* [Your task]
Show each line of the records that contains the string "what", copying each such line in full. Case counts.
----
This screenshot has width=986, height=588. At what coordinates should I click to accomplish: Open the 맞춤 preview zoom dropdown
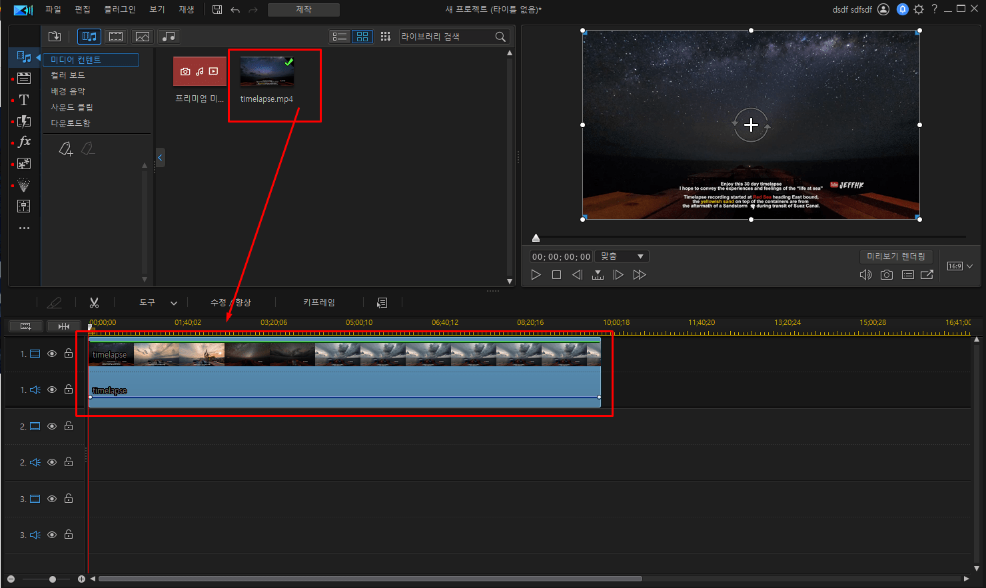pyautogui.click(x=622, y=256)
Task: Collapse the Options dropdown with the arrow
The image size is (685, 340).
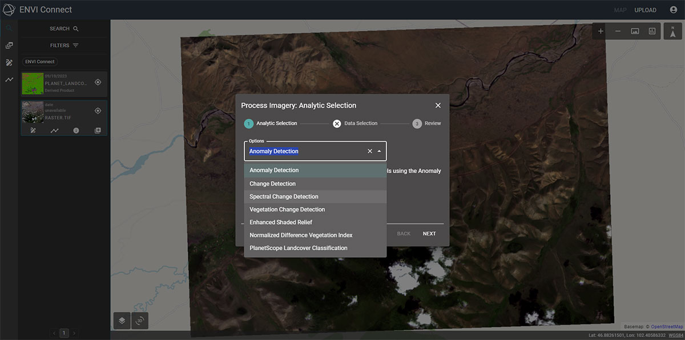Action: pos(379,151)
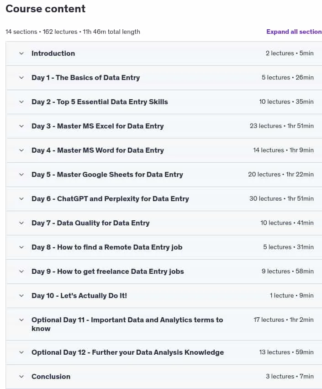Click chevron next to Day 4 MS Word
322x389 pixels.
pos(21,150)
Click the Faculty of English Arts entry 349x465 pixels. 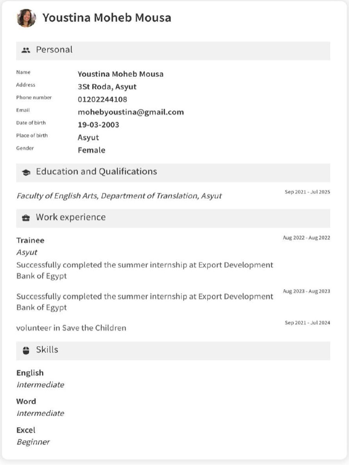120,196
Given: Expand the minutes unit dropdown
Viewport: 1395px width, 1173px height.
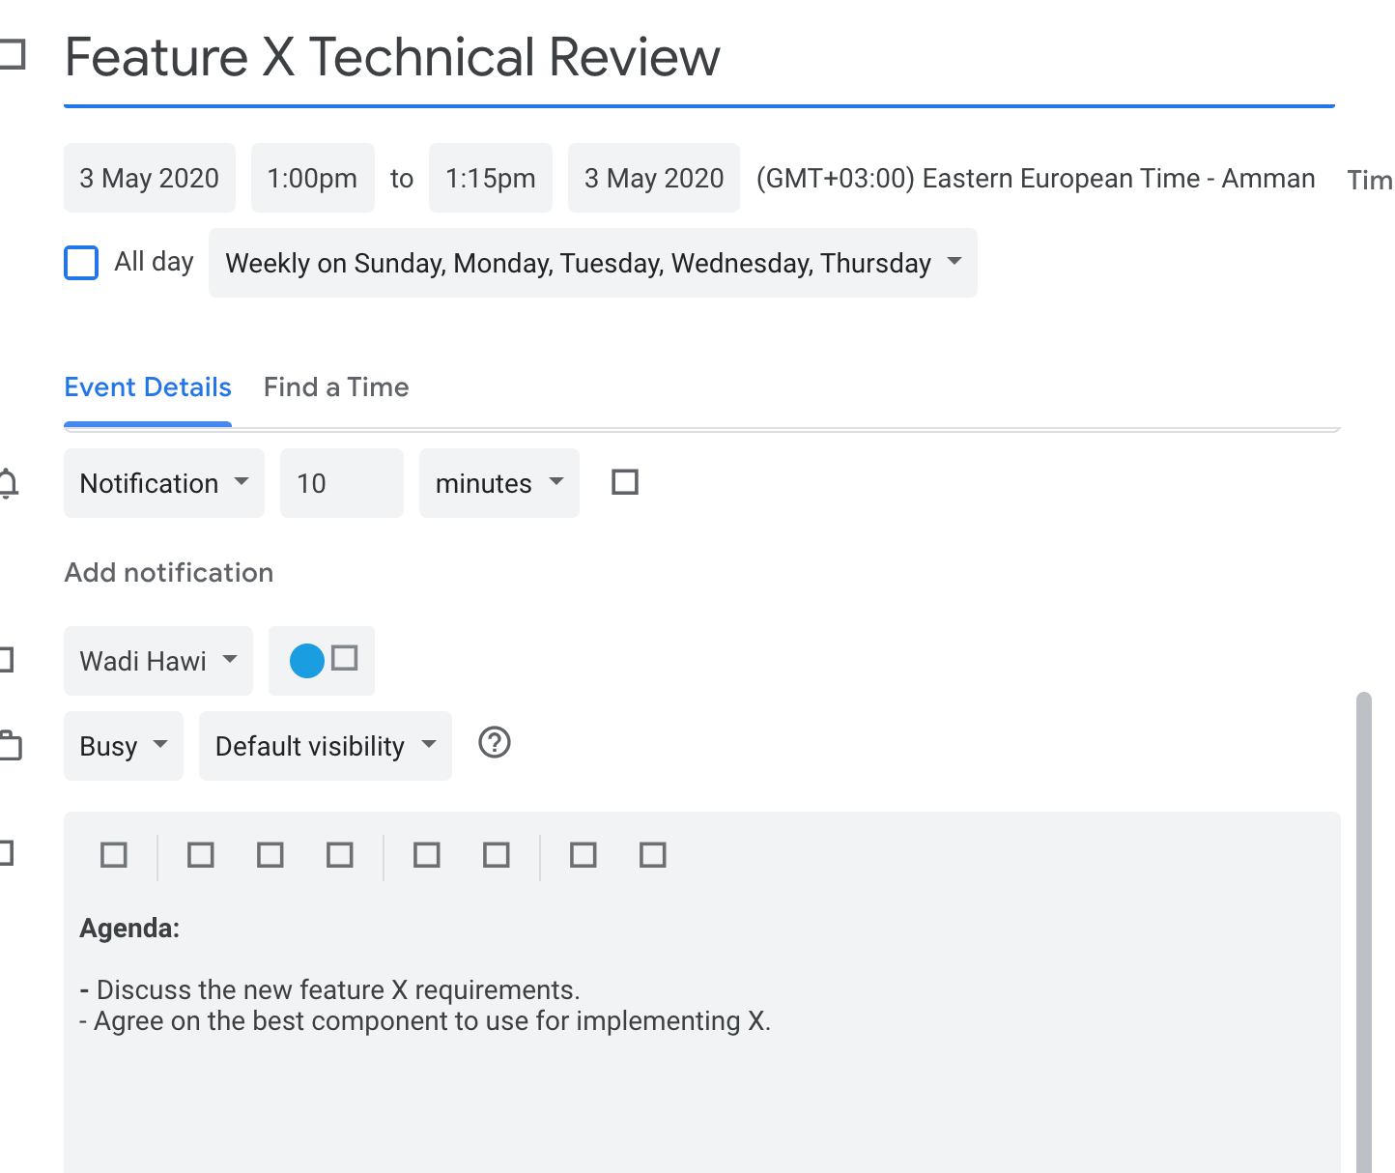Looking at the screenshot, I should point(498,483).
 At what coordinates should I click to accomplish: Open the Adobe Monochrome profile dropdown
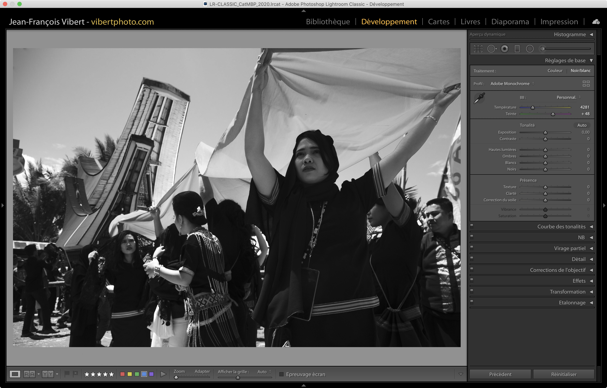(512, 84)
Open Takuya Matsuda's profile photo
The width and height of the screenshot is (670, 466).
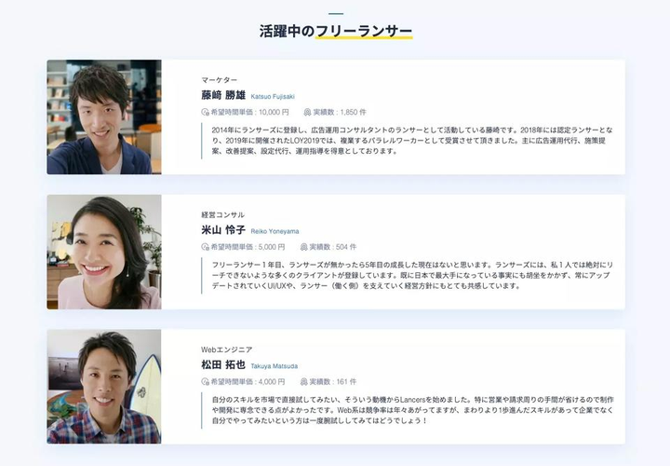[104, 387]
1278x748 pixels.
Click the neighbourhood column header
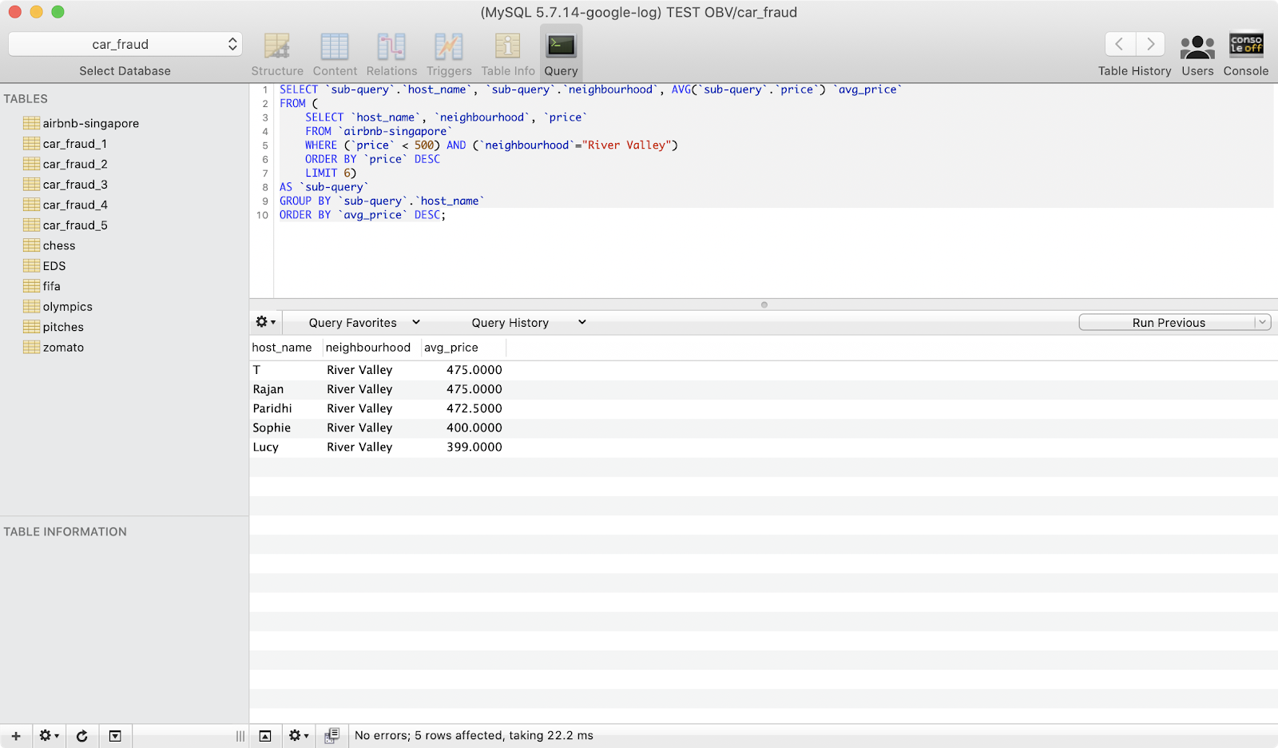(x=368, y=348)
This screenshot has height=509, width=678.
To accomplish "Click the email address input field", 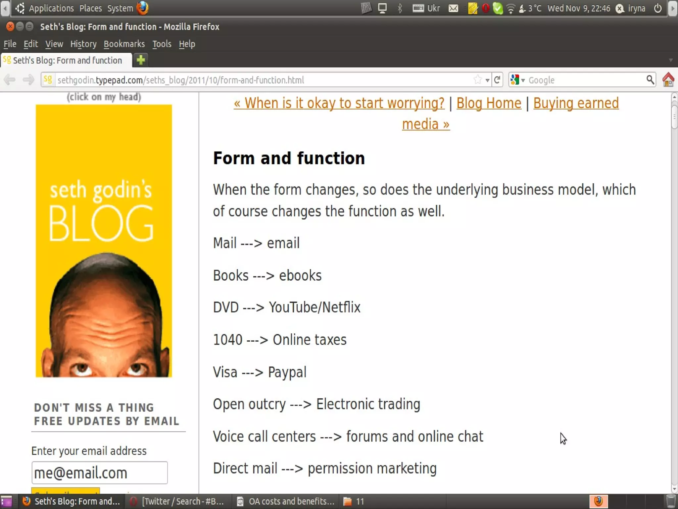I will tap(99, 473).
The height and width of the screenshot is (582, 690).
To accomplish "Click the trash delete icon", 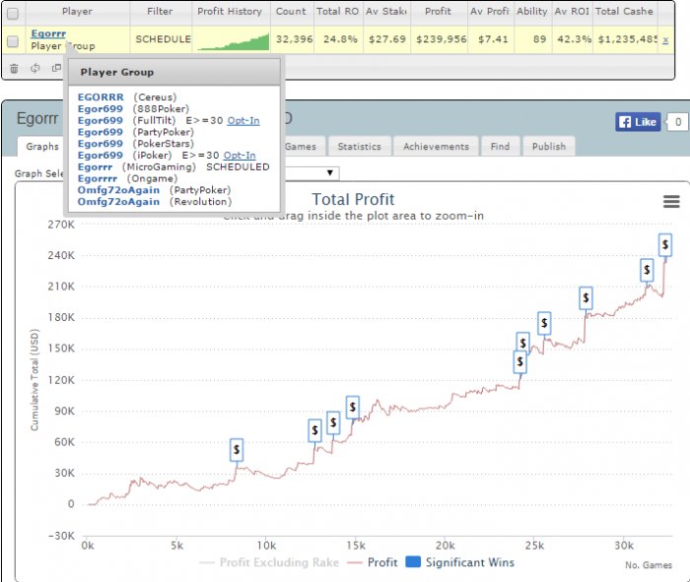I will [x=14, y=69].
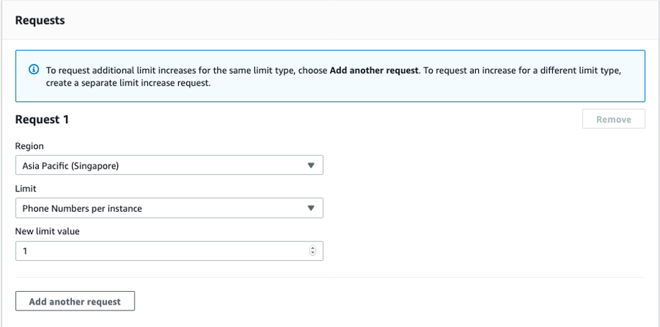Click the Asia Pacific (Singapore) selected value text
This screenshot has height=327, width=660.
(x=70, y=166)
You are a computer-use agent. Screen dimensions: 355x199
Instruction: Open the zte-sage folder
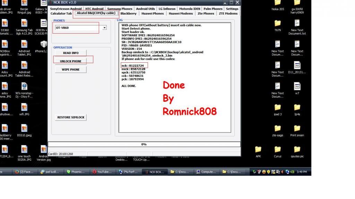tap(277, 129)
----
* [Correct output]
This screenshot has width=986, height=588. At what coordinates should I click to accomplish: Open the 맞춤 preview zoom dropdown
 At what coordinates should I click to accomplish: Open the Adobe Monochrome profile dropdown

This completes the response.